Tarea 1 »
Duplica íntegro el fragmento de texto sobre el voto útil y las derrotas electorales socialistas.

Fragmento de texto »
"""

Los socialistas lo recuerdan cada vez que despliegan sus argumentos en favor del “voto útil”: una derrota electoral de la izquierda activa la aplicación, por parte de la derecha, de un arsenal de “reformas” liberales –privatizaciones, reducción de los derechos sindicales, amputación de los ingresos públicos– que destruirán las eventuales herramientas para otra política. Esta derrota puede también conllevar virtudes pedagógicas. Hamon concede por ejemplo que en Alemania “el resultado de las elecciones legislativas [de septiembre de 2009], que le valió al SPD [Partido Socialdemócrata de Alemania] su peor resultado [23% de los sufragios] en un siglo, convenció a la dirección del partido sobre la necesidad de un cambio de orientación” (7).

Un “restablecimiento doctrinal” de modesta amplitud también tuvo lugar en Francia tras la derrota legislativa de los socialistas en 1993 y en el Reino Unido después de la victoria del Partido Conservador en 2010. Sin duda, pronto será posible constatar situaciones idénticas en España y en Grecia, ya que parece improbable que los actuales gobernantes socialistas de esos países imputen su próxima derrota a una política exageradamente revolucionaria. Para defender la causa de Papandreu, la diputada socialista griega Elena Panaritis recurrió incluso a una referencia inesperada: “Once años necesitó Margaret Thatcher para llevar a cabo sus reformas en un país que tenía problemas estructurales menos importantes. ¡Nuestro programa fue puesto en marcha hace sólo catorce meses!” (8). En resumen, ¡Papandreu mejor que Thatcher!

"""

Tarea 2 »
Presenta como tabla Markdown solo las líneas de los registros que van desde la que contiene "At what coordinates" hasta el final de los registros, ambas incluidas. Usa la columna Núm para el número de fila y la columna Contenido para la línea, y omite las líneas en blanco.

Registros guardados »
"""

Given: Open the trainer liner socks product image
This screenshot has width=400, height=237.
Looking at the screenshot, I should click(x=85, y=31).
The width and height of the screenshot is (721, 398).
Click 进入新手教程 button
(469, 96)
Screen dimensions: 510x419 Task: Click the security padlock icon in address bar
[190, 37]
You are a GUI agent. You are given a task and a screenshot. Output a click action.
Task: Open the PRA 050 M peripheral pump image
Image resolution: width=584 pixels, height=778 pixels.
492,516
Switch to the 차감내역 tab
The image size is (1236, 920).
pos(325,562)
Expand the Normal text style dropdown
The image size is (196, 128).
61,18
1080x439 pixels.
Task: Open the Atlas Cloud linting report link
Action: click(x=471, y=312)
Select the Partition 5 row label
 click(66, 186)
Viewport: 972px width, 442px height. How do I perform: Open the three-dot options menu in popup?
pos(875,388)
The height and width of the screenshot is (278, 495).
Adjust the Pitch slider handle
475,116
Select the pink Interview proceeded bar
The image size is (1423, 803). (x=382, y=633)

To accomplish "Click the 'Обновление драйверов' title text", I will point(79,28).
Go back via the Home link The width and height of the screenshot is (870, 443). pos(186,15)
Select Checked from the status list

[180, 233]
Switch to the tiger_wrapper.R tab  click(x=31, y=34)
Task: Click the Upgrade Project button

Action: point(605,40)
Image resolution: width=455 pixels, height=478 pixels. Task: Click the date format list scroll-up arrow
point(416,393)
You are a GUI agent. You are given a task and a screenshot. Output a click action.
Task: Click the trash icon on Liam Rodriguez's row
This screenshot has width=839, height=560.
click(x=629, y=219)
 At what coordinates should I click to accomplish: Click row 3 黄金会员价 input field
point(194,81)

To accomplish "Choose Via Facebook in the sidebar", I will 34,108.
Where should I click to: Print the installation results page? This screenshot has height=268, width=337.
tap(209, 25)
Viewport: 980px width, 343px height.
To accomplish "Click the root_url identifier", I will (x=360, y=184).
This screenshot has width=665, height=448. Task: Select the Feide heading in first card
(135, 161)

"""

Salida correcta 1 »
Los socialistas lo recuerdan cada vez que despliegan sus argumentos en favor del “voto útil”: una derrota electoral de la izquierda activa la aplicación, por parte de la derecha, de un arsenal de “reformas” liberales –privatizaciones, reducción de los derechos sindicales, amputación de los ingresos públicos– que destruirán las eventuales herramientas para otra política. Esta derrota puede también conllevar virtudes pedagógicas. Hamon concede por ejemplo que en Alemania “el resultado de las elecciones legislativas [de septiembre de 2009], que le valió al SPD [Partido Socialdemócrata de Alemania] su peor resultado [23% de los sufragios] en un siglo, convenció a la dirección del partido sobre la necesidad de un cambio de orientación” (7).

Un “restablecimiento doctrinal” de modesta amplitud también tuvo lugar en Francia tras la derrota legislativa de los socialistas en 1993 y en el Reino Unido después de la victoria del Partido Conservador en 2010. Sin duda, pronto será posible constatar situaciones idénticas en España y en Grecia, ya que parece improbable que los actuales gobernantes socialistas de esos países imputen su próxima derrota a una política exageradamente revolucionaria. Para defender la causa de Papandreu, la diputada socialista griega Elena Panaritis recurrió incluso a una referencia inesperada: “Once años necesitó Margaret Thatcher para llevar a cabo sus reformas en un país que tenía problemas estructurales menos importantes. ¡Nuestro programa fue puesto en marcha hace sólo catorce meses!” (8). En resumen, ¡Papandreu mejor que Thatcher!

Salida correcta 2 »
| Núm | Contenido |
|---|---|
| 1 |  At what coordinates should I click to accomplish: Click row 3 黄金会员价 input field |
| 2 | point(194,81) |
| 3 | To accomplish "Choose Via Facebook in the sidebar", I will 34,108. |
| 4 | Where should I click to: Print the installation results page? This screenshot has height=268, width=337. |
| 5 | tap(209, 25) |
| 6 | Viewport: 980px width, 343px height. |
| 7 | To accomplish "Click the root_url identifier", I will (x=360, y=184). |
| 8 | This screenshot has width=665, height=448. Task: Select the Feide heading in first card |
| 9 | (135, 161) |